What does the shredder look like? Are there any pictures here?
Thanks for all of the help. 
Mark


----------



## guest2 (Dec 27, 2003)

Mark
Sounds like the 405 has the same rear mount. MY 405 has the half moon cut also, thats probably what the kit mentioned on pg 5 was for, maybe the 600's pto changed after that serial # mentioned?


----------



## aegt5000 (Feb 22, 2004)

Mark…Welcome to the TRACTORFORUM

Sorry I can’t help you with manual for the Haban 403 sickle bar
but I’ll keep an eye out for one and will let you know if I run 
across it.

In the mean time, feel free to join in, we are all tractorholics here.


----------



## Kramrush (Aug 13, 2004)

aegt5000, Thanks for the welcome. I am going to look around some more today. 
Sixchows-I couldn't tell you what the serial # breaks are. I wish I did have a 405. Of course, I wish I had more tractors!
Thanks. Mark


----------



## G.Paul (Nov 10, 2018)

Hello all.
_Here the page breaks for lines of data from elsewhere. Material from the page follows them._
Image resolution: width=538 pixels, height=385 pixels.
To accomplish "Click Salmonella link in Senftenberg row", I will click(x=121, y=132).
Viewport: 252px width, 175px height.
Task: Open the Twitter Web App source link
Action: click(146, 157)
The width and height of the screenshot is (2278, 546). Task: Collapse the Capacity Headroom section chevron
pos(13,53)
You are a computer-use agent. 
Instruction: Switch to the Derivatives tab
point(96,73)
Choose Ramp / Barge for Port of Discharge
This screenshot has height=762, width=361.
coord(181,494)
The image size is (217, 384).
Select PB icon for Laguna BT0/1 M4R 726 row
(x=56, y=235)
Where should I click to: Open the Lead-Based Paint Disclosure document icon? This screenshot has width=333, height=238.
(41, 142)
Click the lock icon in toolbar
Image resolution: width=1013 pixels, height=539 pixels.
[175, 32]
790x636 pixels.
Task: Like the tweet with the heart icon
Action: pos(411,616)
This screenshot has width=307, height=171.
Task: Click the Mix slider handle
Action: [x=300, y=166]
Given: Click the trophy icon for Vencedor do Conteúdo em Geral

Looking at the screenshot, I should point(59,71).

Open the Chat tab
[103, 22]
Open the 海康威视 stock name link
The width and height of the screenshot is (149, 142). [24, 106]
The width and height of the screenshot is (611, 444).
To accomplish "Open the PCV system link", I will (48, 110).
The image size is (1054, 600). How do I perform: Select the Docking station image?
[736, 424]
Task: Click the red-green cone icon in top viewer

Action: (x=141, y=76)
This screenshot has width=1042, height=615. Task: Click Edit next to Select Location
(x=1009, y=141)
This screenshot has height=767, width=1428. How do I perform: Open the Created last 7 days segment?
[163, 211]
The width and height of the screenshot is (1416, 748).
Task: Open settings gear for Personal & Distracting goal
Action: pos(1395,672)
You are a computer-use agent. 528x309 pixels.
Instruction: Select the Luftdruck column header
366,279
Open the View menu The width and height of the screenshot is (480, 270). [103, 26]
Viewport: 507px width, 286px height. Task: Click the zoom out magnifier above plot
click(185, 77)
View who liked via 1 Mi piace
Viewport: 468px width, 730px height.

I am new here . Thanks for accepting me. I have 2 case 400 series lawn tractors, 1 colt and a Kubota g 1900 diesel


----------



## G.Paul (Nov 10, 2018)

aegt5000 said:


> Mark…Welcome to the TRACTORFORUM
> 
> Sorry I can’t help you with manual for the Haban 403 sickle bar
> but I’ll keep an eye out for one and will let you know if I run
> ...


I fund a link for a parts list here on a Haban sickle it looked like it was attached to a message. I have a Haban sickle that I bought but its still in NY state looks like it was used on a JD I have to get it shipped so I can mount it on my case


----------



## RC Wells (Dec 26, 2008)

Attached is the operators manual with the parts listed for the Haband sickle mower sold by Cub Cadet. What you will find is the sickle sections and bar are available from Case/IH, John Deere, and New Holland. You will need to get generic components by matching with their stock, but they do fit:


----------



## G.Paul (Nov 10, 2018)

Thank you RC


----------